Q. Checking the past criminal history?
A. No.
*27Q. Or . . .
A. No.
Q. Or researching at all into past indiscretions by members?
A. No.
Q. Would that have been contrary to the—the tenets on which this organization was founded?
A. It certainly would be.

At trial, Ms. Bean testified that she was sexually penetrated on ten occasions. However, her testimony also included passages that were less clear. Here is an example:

Q. Now Heather, we’re interested in knowing whether or not you recall ever having intercourse, sexual intercourse between yourself and Mr. Flagle. Do you remember ever having sexual intercourse?
*28A. Do I ever remember?
Q. Yes.
A. The only place I can think of, I remember the drop-in center.
Q. And you’re certain you had sexual intercourse with him?
A. That’s the only place I think I can remember, yeah.
Q. And you know what that means?
A. Little bit.
Q. What do you think it means?
A. Just bug—guys bugging, asking for sex.
Q. Do you know what it means other than that?
A. No, I don’t.

Mr. Koivu testified that he contacted Ms. Bean’s parents because he had been told they were her legal guardians. He further testified that, had he known that there was no guardianship at that time, he would not have contacted them.

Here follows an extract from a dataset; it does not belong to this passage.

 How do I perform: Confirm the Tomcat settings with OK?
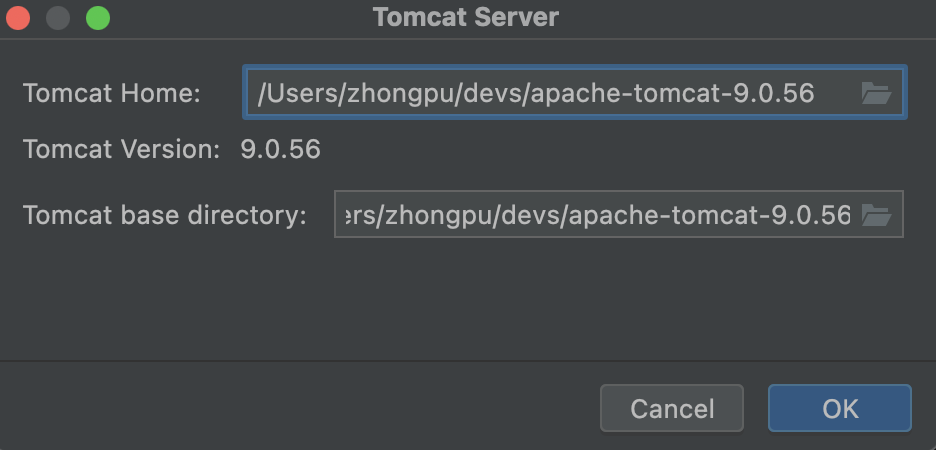(839, 408)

Mr. Flagle apparently had left the state, and the plaintiff did not name him as a defendant.

At trial, the circuit court also denied the defendant’s motion for directed verdict.

Unpublished opinion per curiam, issued November 20, 1998, reh den January 22, 1999 (Docket No. 205482).

As indicated in the text, the Court of Appeals denied a new trial with regard to the allegations that were premised on the doctrine of respondeat superior. The Court of Appeals did not directly address the jury’s finding with regard to sexual harassment, but we infer from the Court’s opinion that there is to be no retrial on that aspect of the case, either. The parties do not appeal the sexual harassment claim. Accordingly, we confine our analysis to the direct negligence claim.

As noted, Mr. Flagle apparently left the state, and is not a defendant in this suit. Thus, the plaintiff must prove that Directions Unlimited is liable in order to gain a judgment.

The plaintiff is especially dismayed by the finding of no injury or damage.

Here is a portion of Mr. Koivu’s testimony on direct examination by plaintiff’s counsel:

Q. . . . How long have you been the executive director at the drop-in center?
A. Since shortly after it opened in 1987.
Q. And what qualifications do you have to hold that position?
A. Well I grew up in a dysfunctional home, I have suffered mental illness, I . . .
Q. I’m sorry?
A. I said I grew up in a dysfunctional home, dysfunctional abusive home, I suffered mental illness and brain damage when I was a child, and I’m a recovering alcoholic and drug addict, and a convicted felon.
Q. And that’s qualification for being executive director?
A. Well I was picked from among a group of mental health consumers by a group of mental health consumers when the drop-in center first opened from a group of applicants.
Q. And how much formal education do you have, sir?
A. Eighth grade.

The dissent observes that Flagle’s employment afforded him access to the facility when it was closed and unoccupied, and then asserts: “Nothing indicates that Flagle would have been able to sexually penetrate Ms. Bean at another location or at Directions Unlimited when the facility was open.” Post at 36. The dissent essentially suggests that defendant had to prove that the employment relationship did not cause the sexual assault by showing that the assaults did not occur in the facility when it was closed. Defendant, however, was not required to prove anything. Plaintiff had the burden of proving that defendant’s negligent hiring and supervision proximately caused the assaults. The evidence at trial, including plaintiff’s vague testimony, did not compel a jury determination that the assaults occurred when only employees had access to the facility. Since plaintiff and Flagle were members and co-owners as well as employees of defendant, the jury could have rationally concluded that Flagle’s employment status played no role in the assaults.